> **CONSIGNE 1**: Recopiez à l'identique l'ensemble des rangées qui figurent après le texte sur Charles Ier d’Autriche.

Requiem pour un empire défunt

Dès son accession au trône, en novembre 1916, Charles Ier d’Autriche manifesta le désir de conclure la paix avec l’Entente. Mais le jeune souverain n’avait pas de marge de manoeuvre et les pourparlers secrets engagés en 1917 échouèrent.

Le 21 novembre 1916, à la mort de François-Joseph, son petit-neveu Charles lui succède sous la double couronne des Habsbourg. Celui qui devient, à 30 ans, l’empereur Charles Ier d’Autriche et le roi Charles IV de Hongrie était l’héritier du trône depuis l’assassinat de son oncle François-Ferdinand, à Sarajevo, en 1914. Ayant servi sur le front depuis le début des hostilités, le jeune archiduc s’était persuadé que son pays ne pourrait plus gagner la guerre, mais qu’il devait ne pas la perdre. De plus, ayant éprouvé le bellicisme des Allemands et leur habitude de traiter leurs alliés autrichiens en subordonnés, il était déterminé à suivre sa voie propre le jour où il accéderait au pouvoir. Proclamé empereur, Charles va par conséquent entrer en contact avec l’Entente afin de savoir à quelles conditions la paix serait possible. Ces négociations secrètes passeront par deux frères de sa femme, l’impératrice Zita, née princesse de Bourbon-Parme, dont la famille, qui avait perdu son trône de Parme en 1859, vivait en Autriche. En 1914, trois princes de Parme avaient choisi de combattre dans l’armée des Habsbourg tandis que deux autres avaient préféré s’engager chez les Alliés.

Dès le 5 décembre 1916, la duchesse de Parme, mère de l’impératrice Zita, écrit à la reine des Belges, sa cousine, pour lui exprimer le vœu de voir ses fils, les princes Sixte et Xavier, officiers dans l’armée belge. La rencontre devant avoir lieu en terrain neutre et le roi des Belges ayant donné son autorisation, les deux hommes ont une entrevue avec leur mère à Neuchâtel, en Suisse, le 29 janvier 1917. Ils apprennent alors l’intention de Charles Ier d’ouvrir sans tarder des discussions avec l’Entente. A leur mère, les princes confient une note consignant les conditions de paix des Alliés, en tout cas celles que leur ont communiquées leurs amis parisiens qui ont leurs entrées au quai d’Orsay et qui cherchent à détacher l’Autriche de l’Allemagne : restitution de l’Alsace-Lorraine à la France, rétablissement de la Belgique, restauration de la Serbie, cession de Constantinople à la Russie. De retour à Paris, les deux frères informent Jules Cambon, secrétaire général du ministère des Affaires étrangères, et William Martin, chef du protocole au quai d’Orsay.

> **CONSIGNE 2**: Reprenez le passage du texte sur Charles Ier d’Autriche allant de "Dès son accession" à "en 1917 échouèrent.", en y remplaçant "le jeune souverain" par "le nouvel empereur".

> **RANGÉES DE DONNÉES**:
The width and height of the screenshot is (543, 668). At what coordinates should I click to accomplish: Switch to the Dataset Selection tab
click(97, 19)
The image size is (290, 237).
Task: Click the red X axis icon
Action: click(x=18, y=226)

> **SOLUTION PROPOSÉE 1**:
The width and height of the screenshot is (543, 668). At what coordinates should I click to accomplish: Switch to the Dataset Selection tab
click(97, 19)
The image size is (290, 237).
Task: Click the red X axis icon
Action: click(x=18, y=226)

> **SOLUTION PROPOSÉE 2**:
Dès son accession au trône, en novembre 1916, Charles Ier d’Autriche manifesta le désir de conclure la paix avec l’Entente. Mais le nouvel empereur n’avait pas de marge de manoeuvre et les pourparlers secrets engagés en 1917 échouèrent.